Your objective: Only lines containing the word "using" are needed; pull them out of the material.

The data:
- - -
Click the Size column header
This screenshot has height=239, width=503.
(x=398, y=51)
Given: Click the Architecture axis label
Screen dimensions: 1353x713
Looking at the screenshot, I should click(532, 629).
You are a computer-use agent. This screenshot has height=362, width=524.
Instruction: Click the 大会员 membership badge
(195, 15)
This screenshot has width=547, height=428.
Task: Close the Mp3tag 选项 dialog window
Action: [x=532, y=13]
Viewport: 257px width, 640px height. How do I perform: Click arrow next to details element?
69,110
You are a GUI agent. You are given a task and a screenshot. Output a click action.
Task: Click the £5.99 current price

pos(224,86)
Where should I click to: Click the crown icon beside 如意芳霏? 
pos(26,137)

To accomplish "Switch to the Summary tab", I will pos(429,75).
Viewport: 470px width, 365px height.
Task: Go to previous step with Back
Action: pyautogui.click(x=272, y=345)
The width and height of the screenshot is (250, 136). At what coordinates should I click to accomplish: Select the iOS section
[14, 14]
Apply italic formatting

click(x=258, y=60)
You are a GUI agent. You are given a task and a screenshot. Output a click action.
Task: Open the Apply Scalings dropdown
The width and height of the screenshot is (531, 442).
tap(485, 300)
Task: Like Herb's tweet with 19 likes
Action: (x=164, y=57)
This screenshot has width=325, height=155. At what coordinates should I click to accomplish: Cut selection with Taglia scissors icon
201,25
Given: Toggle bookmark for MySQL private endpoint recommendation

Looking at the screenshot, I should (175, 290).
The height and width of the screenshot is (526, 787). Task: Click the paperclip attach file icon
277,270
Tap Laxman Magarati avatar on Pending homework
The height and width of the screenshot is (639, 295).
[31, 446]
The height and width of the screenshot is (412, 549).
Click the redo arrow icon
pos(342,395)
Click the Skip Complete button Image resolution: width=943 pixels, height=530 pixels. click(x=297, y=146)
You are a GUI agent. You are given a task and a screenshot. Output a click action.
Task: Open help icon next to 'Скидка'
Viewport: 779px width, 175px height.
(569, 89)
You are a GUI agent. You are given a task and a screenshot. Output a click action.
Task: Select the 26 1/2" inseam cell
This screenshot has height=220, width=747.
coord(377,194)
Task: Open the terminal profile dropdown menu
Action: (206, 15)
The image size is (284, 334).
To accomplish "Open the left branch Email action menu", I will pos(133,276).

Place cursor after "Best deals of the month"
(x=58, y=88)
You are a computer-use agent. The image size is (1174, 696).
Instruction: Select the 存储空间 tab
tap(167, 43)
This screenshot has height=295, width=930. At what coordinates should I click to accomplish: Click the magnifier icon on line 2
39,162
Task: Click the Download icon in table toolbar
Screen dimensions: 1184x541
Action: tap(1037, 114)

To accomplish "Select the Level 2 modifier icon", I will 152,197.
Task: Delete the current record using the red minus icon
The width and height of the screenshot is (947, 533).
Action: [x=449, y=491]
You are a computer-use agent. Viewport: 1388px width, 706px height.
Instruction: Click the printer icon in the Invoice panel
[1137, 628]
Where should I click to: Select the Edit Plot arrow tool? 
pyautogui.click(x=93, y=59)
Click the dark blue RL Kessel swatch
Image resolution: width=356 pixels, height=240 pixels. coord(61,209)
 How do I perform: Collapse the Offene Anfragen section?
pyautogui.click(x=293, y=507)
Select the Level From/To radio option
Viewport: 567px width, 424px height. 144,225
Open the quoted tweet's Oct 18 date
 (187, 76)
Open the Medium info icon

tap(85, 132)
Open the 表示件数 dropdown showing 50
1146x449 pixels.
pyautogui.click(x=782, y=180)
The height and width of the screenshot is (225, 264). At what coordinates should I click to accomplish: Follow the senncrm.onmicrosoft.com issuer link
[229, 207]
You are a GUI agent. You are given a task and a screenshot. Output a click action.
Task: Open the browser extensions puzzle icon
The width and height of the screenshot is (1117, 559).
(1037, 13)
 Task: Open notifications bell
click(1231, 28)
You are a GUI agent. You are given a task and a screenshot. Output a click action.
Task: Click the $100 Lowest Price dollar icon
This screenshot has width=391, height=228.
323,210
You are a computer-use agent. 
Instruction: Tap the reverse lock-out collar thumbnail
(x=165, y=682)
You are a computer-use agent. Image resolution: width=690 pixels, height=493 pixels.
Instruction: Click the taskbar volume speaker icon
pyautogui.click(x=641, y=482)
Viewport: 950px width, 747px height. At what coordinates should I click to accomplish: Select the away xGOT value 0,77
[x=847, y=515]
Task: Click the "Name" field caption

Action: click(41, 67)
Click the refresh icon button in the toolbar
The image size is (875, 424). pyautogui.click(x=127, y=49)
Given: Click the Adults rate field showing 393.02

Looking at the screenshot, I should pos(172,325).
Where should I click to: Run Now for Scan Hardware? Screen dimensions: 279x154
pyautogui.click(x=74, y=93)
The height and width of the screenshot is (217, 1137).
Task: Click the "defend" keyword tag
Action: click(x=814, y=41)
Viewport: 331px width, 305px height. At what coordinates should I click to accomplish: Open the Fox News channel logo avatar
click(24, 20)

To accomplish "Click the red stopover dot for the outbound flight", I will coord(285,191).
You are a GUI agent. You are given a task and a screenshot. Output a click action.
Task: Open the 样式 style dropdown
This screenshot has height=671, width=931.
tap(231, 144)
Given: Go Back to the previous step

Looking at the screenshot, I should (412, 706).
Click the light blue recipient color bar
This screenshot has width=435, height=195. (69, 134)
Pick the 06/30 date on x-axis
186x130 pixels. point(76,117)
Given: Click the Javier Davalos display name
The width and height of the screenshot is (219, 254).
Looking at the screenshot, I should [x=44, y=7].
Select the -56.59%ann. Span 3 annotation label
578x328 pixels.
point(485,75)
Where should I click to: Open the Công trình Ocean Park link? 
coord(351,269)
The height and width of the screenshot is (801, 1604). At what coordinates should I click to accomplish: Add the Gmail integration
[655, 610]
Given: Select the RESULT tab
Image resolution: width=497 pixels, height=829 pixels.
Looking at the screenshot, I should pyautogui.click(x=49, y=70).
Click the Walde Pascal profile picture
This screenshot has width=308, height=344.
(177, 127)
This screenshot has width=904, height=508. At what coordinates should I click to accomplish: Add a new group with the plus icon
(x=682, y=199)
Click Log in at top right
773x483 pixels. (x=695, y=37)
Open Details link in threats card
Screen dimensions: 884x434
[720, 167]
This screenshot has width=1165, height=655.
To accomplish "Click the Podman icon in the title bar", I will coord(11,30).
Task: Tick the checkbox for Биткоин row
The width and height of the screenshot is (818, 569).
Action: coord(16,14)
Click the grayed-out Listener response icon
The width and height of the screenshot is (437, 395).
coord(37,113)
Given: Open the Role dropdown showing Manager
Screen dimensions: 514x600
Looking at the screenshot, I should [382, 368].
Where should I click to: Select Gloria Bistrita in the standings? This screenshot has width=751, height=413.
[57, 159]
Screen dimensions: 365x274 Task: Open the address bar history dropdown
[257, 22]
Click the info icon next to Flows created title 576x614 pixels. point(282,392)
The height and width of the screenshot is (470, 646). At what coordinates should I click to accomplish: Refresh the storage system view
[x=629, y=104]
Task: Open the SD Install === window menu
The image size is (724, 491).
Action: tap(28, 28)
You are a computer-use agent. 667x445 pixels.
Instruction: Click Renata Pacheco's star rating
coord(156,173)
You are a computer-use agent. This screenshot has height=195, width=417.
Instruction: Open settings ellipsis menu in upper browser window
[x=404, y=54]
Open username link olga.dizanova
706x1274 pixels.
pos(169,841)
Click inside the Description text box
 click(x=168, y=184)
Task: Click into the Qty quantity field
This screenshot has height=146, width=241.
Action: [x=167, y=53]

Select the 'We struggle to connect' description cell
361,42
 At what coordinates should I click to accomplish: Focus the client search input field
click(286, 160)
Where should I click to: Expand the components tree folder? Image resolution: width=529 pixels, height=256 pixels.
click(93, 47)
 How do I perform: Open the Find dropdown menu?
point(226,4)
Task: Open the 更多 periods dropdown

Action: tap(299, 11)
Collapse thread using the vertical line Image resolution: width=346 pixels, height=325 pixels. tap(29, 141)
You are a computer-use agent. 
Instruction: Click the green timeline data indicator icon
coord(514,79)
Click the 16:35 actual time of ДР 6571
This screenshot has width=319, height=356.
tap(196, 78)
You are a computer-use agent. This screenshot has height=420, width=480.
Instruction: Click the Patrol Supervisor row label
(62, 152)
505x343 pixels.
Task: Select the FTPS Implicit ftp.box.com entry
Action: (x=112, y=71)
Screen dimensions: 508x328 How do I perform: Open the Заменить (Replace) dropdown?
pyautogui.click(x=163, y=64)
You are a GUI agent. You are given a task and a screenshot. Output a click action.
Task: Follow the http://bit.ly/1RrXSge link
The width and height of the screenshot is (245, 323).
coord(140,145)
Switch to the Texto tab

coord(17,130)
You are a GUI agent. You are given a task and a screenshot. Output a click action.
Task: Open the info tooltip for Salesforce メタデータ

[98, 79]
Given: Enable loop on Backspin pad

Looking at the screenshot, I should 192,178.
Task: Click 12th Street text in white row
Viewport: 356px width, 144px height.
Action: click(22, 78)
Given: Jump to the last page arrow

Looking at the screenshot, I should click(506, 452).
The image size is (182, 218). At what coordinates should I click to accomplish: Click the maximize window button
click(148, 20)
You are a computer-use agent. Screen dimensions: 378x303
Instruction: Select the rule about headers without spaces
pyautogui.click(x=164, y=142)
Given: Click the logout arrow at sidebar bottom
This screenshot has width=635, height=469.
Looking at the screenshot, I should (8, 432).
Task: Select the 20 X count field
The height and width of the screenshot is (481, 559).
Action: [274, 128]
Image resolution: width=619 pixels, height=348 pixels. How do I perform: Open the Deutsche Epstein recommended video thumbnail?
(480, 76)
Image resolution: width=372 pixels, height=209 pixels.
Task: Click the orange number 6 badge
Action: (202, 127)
- - -
Solution:
Task: Delete the current record using the red minus icon
Collapse thread using the vertical line Image resolution: width=346 pixels, height=325 pixels. tap(29, 141)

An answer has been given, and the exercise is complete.